Ivanka and Jared have been the subject of so much Hollywood hatred that you know Kim risked some serious Los Angeles heat by making such a positive public statement.
Courage is considered one of the four Cardinal Virtues of Western Civilization. It, along with wisdom, moderation, and justice, was identified going back to Plato as being essential to the ideal person. Aristotle said that courage was the mean between rashness and cowardice and pointed out that a person cannot live a good life if they went around being afraid all the time.

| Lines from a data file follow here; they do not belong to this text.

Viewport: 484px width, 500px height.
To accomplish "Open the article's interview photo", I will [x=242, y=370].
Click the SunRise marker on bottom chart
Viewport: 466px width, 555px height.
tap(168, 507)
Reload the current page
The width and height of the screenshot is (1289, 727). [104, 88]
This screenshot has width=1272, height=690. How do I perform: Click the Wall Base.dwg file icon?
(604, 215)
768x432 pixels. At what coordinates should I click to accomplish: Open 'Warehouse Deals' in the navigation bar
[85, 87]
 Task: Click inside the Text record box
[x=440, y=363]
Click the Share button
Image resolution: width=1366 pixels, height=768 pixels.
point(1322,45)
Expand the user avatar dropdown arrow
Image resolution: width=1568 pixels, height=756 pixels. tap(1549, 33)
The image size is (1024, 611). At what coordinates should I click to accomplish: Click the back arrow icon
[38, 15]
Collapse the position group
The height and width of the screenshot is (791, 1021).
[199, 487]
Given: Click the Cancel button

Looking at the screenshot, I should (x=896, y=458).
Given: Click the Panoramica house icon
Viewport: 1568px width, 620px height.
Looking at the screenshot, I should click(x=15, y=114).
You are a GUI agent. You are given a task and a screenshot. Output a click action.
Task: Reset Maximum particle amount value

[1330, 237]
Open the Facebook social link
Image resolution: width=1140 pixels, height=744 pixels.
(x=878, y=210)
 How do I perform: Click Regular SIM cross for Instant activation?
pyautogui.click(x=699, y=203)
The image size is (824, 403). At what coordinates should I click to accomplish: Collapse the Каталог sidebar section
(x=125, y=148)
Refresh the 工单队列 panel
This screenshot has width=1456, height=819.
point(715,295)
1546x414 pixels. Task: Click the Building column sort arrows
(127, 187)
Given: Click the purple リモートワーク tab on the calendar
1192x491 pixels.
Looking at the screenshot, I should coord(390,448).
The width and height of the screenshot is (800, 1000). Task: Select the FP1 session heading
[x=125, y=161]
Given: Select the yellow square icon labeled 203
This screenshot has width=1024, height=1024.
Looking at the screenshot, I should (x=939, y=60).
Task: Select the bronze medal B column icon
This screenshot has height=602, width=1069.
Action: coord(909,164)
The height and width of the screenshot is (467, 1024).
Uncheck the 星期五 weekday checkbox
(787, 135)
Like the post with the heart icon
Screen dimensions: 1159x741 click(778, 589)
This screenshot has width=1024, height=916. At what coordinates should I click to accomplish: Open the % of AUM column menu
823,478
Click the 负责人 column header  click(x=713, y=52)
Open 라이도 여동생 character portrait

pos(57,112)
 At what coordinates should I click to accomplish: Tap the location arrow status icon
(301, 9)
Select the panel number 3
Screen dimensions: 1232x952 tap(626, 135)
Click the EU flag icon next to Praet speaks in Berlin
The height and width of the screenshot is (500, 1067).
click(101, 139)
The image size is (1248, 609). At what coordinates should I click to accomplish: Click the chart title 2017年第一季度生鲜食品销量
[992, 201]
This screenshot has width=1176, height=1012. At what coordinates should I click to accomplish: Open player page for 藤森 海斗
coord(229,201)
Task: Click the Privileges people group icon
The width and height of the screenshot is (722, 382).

Politicians, not just celebrities, have been bowing to the fear created by peer pressure. During President Trump’s exploration of the prison reform issue, many Democratic politicians who harped on the need for such reform for years refused to participate because of the president’s involvement. They feared reprisal for standing alongside President Trump.
Where is the bellicose House Speaker Nancy Pelosi in all of this? Why isn’t the lady who has spoken out so often of injustice in the federal prison system not standing right next to the president talking about what is likely going to be the only piece of meaningful legislation passed prior to the 2020 election? She’s hiding. She’s afraid.
There can be no question that Pelosi supports the measure, indeed, she issued a terse, but positive statement back in December when the House passed the bill. But, stand next to the president and work together on Second Step legislation? Not happening.
The Speaker lacks courage. Like so many other politicians, celebrities, and everyday Americans she finds it easier to pander than she does to make a difficult stand, face criticism, and do what is right. She is a follower cast in the role of a leader.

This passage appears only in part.